On June 28, Wry Press released “Natives Don’t Get Haircuts,” a chapbook by former University of New Mexico student Hataałiinez Wheeler containing 29 poems and one short story. Fans of Wheeler’s will recognize the disconcerting linework as analogous to what is often scrawled alongside his sketches and photographs, while those new to his work will be brought in by the tension and language — none will be disappointed with the outcome, printed and bound.
Wheeler, the definition of an interdisciplinary artist, has already released three albums and an EP under his nickname Hataałii. A personal favorite is the song “Walking on Our Own,” co-written and produced by current UNM student Jakob Jaques. Wheeler is also a model and actor, recently working on the AMC television series “Dark Winds” as Joe Leaphorn Jr. In the past year, he’s even delved into painting and jewelry-making with vigor.
His honest devotion to the arts is visible through each facet of his work, and this chapbook is living proof.
Though without a recognizable plot due to its nature as an eclectic collection, the chapbook seems to follow Wheeler through a period of reckoning. He returns again and again to what he calls “his restaurant” to contemplate his experiences over coffee and orange juice as he barters with the beautiful yet undeniably grim world around him. “I was promised / something / a long time ago / when things were green,” he wrote in one of the opening poems, “Grinding Stone.”
This restaurant he returns to time and time again housed his silhouette for many nights this past year. Wheeler was seemingly ever-present toward the semester’s end, visible through a wide window clutching a pen with a decorated napkin before him. I’m sure he had a few more of those tan napkins laced with explicit words and doodles in his pockets,pulling moments and images he clung to and dissecting them with a sharp tongue and wit.
He is, in written and spoken word, an honest man: quiet, ever-watching and unremitting in his examinations of the spaces he inhabits.
Of the pieces compiled in his chapbook, some of my personal favorites include “Filth,” “Fear” and “Shadow’s Soul,” though as another student new to this state, I felt a personal connection to “Country Music” and a deep appreciation for “New Mexico.”
“Filth” was, to me, the hardest-hitting of the poems. “I am bred / to slop my / filth / across the floor,” Wheeler writes in the opening lines. Feelings akin to this echo throughout his body of work, but none as simplistically and openly as in “Filth.”

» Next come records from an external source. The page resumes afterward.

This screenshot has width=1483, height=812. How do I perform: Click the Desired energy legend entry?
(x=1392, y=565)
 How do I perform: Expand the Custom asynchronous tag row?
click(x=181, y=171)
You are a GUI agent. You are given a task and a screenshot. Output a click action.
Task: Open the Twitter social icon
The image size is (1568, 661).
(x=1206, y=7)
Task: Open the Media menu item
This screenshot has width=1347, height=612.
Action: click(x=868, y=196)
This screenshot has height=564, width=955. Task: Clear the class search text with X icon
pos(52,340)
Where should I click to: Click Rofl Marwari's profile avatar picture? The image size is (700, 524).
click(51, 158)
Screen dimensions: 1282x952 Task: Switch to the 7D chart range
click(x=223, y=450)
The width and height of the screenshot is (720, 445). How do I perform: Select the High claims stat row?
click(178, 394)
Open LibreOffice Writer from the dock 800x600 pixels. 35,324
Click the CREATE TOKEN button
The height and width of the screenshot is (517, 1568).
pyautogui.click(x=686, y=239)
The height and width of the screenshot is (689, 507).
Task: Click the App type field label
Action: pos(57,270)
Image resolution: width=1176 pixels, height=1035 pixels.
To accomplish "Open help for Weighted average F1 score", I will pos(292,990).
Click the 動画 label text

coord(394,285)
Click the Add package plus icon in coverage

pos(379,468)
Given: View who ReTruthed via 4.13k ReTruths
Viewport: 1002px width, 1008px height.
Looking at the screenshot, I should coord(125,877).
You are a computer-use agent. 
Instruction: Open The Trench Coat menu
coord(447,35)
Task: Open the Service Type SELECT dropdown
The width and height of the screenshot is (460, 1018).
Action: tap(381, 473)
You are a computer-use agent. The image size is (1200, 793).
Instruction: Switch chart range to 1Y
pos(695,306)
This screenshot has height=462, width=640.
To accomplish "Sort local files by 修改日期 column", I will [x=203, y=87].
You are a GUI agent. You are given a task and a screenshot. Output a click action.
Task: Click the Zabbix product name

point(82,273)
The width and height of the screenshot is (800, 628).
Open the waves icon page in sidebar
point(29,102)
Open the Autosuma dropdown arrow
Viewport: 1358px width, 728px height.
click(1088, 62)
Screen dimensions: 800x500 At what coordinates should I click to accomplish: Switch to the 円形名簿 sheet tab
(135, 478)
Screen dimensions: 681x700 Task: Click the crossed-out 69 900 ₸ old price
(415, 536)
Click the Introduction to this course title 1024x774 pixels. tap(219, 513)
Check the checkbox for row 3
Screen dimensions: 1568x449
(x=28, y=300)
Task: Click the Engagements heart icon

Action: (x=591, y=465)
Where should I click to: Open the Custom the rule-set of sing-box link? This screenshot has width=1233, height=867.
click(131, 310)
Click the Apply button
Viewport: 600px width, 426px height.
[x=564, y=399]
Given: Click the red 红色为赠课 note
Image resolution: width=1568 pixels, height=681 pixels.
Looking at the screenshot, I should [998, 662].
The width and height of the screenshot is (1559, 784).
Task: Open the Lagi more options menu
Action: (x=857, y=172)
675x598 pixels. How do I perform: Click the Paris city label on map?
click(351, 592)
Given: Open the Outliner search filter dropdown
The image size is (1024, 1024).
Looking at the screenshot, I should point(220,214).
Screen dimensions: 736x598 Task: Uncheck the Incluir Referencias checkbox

Wry Press founder Michael Klausman wrote that Wheeler is “bursting at the seams creatively,” and noted the “startling youthful energy” and “crackling tension” in this collection of writing, even comparing Wheeler to T.C. Cannon.
This crackling tension is best examined in the final piece of the chapbook, a short story titled “The University Powwow.” A two-page monologue stretching over the course of a day, the piece picks at split-second moments in a strangely examined but familiar world with a voice that moves smoothly between feelings of indifference, longing and dismay. This strange world is written with a sense of familiarity that all of us have the capacity to recognize but that not many are able or willing to brave.
Within hours of receiving my copy of “Natives Don’t Get Haircuts” I’d read it three times over. You’d be lucky to do the same.